The discovery of new coding alleles of human CYP26A1 which are potentially defective in the metabolism of all-trans retinoic acid and their assessment in a recombinant cDNA expression system

Retinoic acid (RA) is a critical regulator of gene expression during embryonic development and in the maintenance of adult epithelial tissues. Genetic polymorphisms of CYP26A1 could cause inter-individual variation in the metabolism of retinoic acid, thus altering signaling during embryonic development. A total of 13 single nucleotide polymorphisms (SNPs) were identified in CYP26A1 in 92 racially diverse individuals (24 Caucasians, 24 African-Americans, 24 Asians and 20 individuals of unknown racial origin). Three of the 13 SNPS produced coding changes: R173S, F186L and C358R. These alleles were termed CYP26A1*2 , CYP26A1*3 , and CYP26A1*4 , respectively, by the Human Cytochrome P450 (CYP) Allele Nomenclature Committee at http://www.cypalleles.ki.se/ . cDNA constructs for wild-type and mutant alleles of CYP26A1 were constructed in a pcDNA3.1 expression vector containing a FLAG tag at the C-terminal end, which was used to identify and quantitate the CYP26A1 allelic proteins when expressed in COS-1 cells. Wild type CYP26A1 protein metabolized all-trans -retinoic acid (at-RA) to 4-oxo-RA, 4-OH-RA and 18-OH-RA as well as water-soluble metabolites. CYP26A1.3 (F186L) and CYP26A1.4 (C358R) allelic proteins exhibited significantly lower metabolism (40-80%) of at-RA than wild-type CYP26A1.1 protein. This study identifies two CYP26A1 coding alleles, CYP26A1*3 and CYP26A1*4 , which are predicted to be defective in retinoic acid metabolism based on the metabolism of at-RA by the recombinant proteins. This is the first study to identify coding alleles of CYP26A1 . The in vitro characterization of the recombinant allelic proteins suggests the need for future clinical studies of genotype/phenotype relationships of CYP26A1 in embryonic development.

__Given information__:
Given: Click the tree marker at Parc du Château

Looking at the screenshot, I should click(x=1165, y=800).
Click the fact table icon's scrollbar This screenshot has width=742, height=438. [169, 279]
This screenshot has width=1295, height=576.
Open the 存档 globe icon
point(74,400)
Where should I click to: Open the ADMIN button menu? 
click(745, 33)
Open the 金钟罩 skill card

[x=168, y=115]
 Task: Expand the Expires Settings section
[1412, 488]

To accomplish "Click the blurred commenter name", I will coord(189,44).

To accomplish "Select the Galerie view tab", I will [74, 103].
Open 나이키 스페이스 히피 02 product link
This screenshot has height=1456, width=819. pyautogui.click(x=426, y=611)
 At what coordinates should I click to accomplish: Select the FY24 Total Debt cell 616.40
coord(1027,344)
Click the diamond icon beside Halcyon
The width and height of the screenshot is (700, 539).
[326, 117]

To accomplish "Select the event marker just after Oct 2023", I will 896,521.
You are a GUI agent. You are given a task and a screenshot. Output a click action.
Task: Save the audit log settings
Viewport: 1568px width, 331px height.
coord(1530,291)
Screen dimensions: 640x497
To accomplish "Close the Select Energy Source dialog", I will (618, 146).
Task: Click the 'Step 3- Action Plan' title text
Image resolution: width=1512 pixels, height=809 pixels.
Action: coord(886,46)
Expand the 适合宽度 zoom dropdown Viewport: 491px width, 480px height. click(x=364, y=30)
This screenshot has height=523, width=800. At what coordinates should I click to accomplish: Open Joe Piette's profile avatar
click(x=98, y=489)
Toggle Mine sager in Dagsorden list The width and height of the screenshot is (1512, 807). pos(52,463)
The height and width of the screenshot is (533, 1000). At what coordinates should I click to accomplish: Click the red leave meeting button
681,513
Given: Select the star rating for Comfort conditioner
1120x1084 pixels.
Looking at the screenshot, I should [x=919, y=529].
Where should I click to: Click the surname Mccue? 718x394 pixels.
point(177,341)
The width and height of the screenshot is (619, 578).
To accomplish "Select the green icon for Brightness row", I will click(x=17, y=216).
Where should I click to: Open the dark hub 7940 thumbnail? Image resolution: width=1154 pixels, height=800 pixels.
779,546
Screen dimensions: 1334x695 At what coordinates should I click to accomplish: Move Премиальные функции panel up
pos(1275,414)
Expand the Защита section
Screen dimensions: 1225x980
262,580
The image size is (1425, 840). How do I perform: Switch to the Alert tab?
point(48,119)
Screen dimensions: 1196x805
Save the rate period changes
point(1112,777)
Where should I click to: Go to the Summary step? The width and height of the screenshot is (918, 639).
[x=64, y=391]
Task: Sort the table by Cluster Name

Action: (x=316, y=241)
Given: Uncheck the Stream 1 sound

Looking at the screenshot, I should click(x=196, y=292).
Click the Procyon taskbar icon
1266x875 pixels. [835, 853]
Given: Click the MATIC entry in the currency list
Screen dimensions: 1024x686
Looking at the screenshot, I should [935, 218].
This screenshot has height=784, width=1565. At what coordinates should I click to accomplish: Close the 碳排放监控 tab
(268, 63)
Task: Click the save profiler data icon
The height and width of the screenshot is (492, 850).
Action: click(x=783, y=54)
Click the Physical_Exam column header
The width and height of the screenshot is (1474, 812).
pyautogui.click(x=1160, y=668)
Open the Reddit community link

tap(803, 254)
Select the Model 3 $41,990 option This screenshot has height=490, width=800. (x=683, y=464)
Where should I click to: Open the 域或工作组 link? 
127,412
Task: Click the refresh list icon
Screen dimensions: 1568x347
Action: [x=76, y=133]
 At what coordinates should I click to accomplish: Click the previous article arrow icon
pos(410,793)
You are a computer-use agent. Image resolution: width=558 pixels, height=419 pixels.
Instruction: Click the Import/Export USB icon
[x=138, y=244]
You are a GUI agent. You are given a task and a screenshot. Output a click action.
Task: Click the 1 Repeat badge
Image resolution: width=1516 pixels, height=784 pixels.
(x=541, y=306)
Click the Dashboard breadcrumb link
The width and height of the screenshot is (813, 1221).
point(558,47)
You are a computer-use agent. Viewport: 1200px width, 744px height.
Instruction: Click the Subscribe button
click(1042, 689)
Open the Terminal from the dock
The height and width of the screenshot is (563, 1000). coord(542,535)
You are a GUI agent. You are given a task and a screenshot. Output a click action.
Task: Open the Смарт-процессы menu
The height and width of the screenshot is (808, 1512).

__Exercise__: In the text on CYP26A1 alleles, what cells were used to express the allelic proteins?

__Written response__: COS-1 cells